Donald Trump is scheduled to address the American Israel Public Affairs Committee, the nation's leading pro-Israel group, Monday evening. And, as with all Trump appearances, anything could happen.
Trump's speech is at 5 pm Eastern at the Walter E. Washington Convention Center in Washington, DC, and will be streaming live on AIPAC's website.
Nearly all the presidential candidates are speaking at AIPAC (Bernie Sanders was the only candidate to turn down the offer to speak), but all eyes will be on Trump, the Republican presidential frontrunner, who has a record of contradictory statements on Israel.
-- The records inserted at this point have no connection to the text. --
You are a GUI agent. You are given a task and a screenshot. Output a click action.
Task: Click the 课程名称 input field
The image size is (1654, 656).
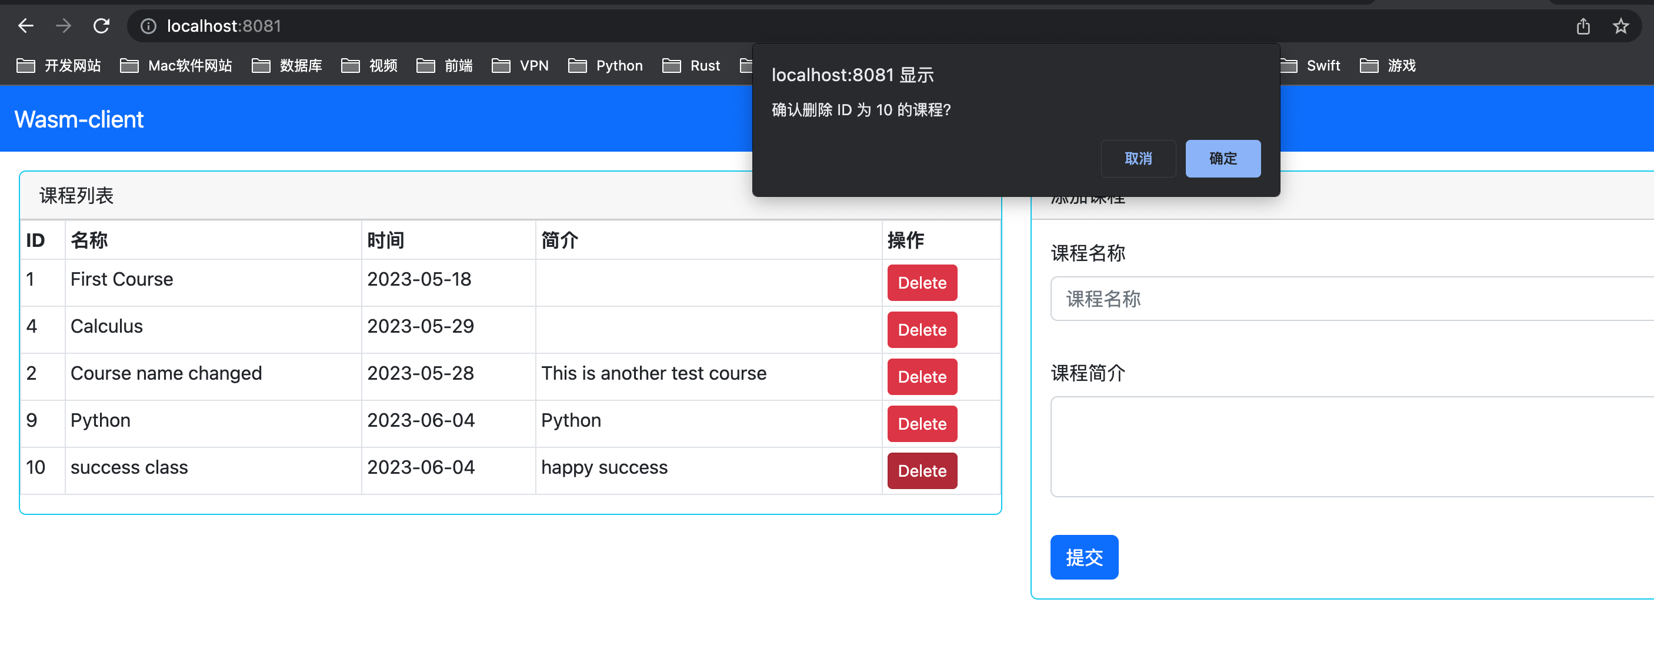1348,298
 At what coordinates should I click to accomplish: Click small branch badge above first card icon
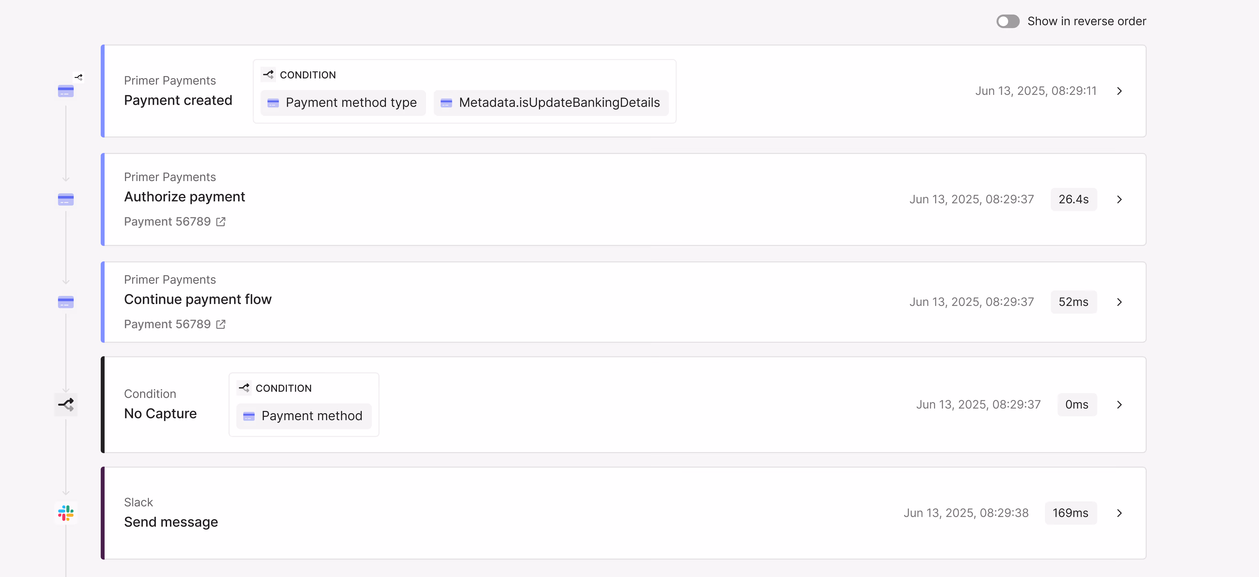pyautogui.click(x=79, y=77)
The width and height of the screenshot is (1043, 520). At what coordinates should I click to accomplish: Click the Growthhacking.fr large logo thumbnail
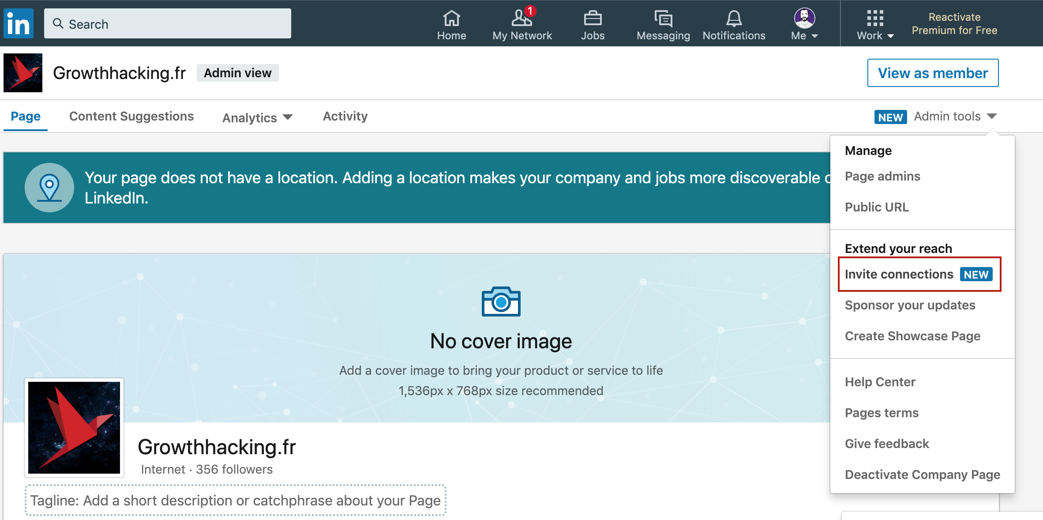coord(74,427)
Trump is quick to state his support for Israel during his stump speeches and says there is "no one more pro-Israel" than himself. But when asked about the perennial issues facing the region, he has waffled on his positions.
His conflicting comments on Israel and other divisive campaign statements have prompted rabbis and other AIPAC conference attendees to plan a protest during his speech Monday evening.
Where Trump stands
Support for Israel is an easy crowd pleaser for Republican presidential candidates. And if asked generally, Trump has no problem pledging his support. But he's also said he would remain neutral on the Israeli-Palestinian conflict — an extraordinarily unusual statement from an American presidential candidate.
"I'm a negotiator. If I go in, I'll say I'm pro-Israel, and I've told that to everybody and anybody that would listen. But I would like to at least have the other side think I'm somewhat neutral as to them so that we can maybe get a deal done," Trump said at a Republican debate earlier this month.
Then there is Trump's stumbling disavowal of the support of David Duke, the former grand wizard for the Ku Klux Klan and anti-Semitic conspiracy theorist.
This isn't the first time Trump has spoken to a fully pro-Israel crowd, having addressed the Republican Jewish Coalition last December with a speech that was riddled with Jewish stereotypes: Trump essentially said Jews only care about money and making deals.
Former AIPAC spokesperson Josh Block, president and CEO of the Israel Project, said the speech will be a chance for Trump to sharpen and clarify his rhetoric on Israel.
"This speech is an important opportunity for him both to pivot to a more serious approach on foreign policy, and to provide the kind of specifics that people are looking for from each of the candidates," Block told NPR.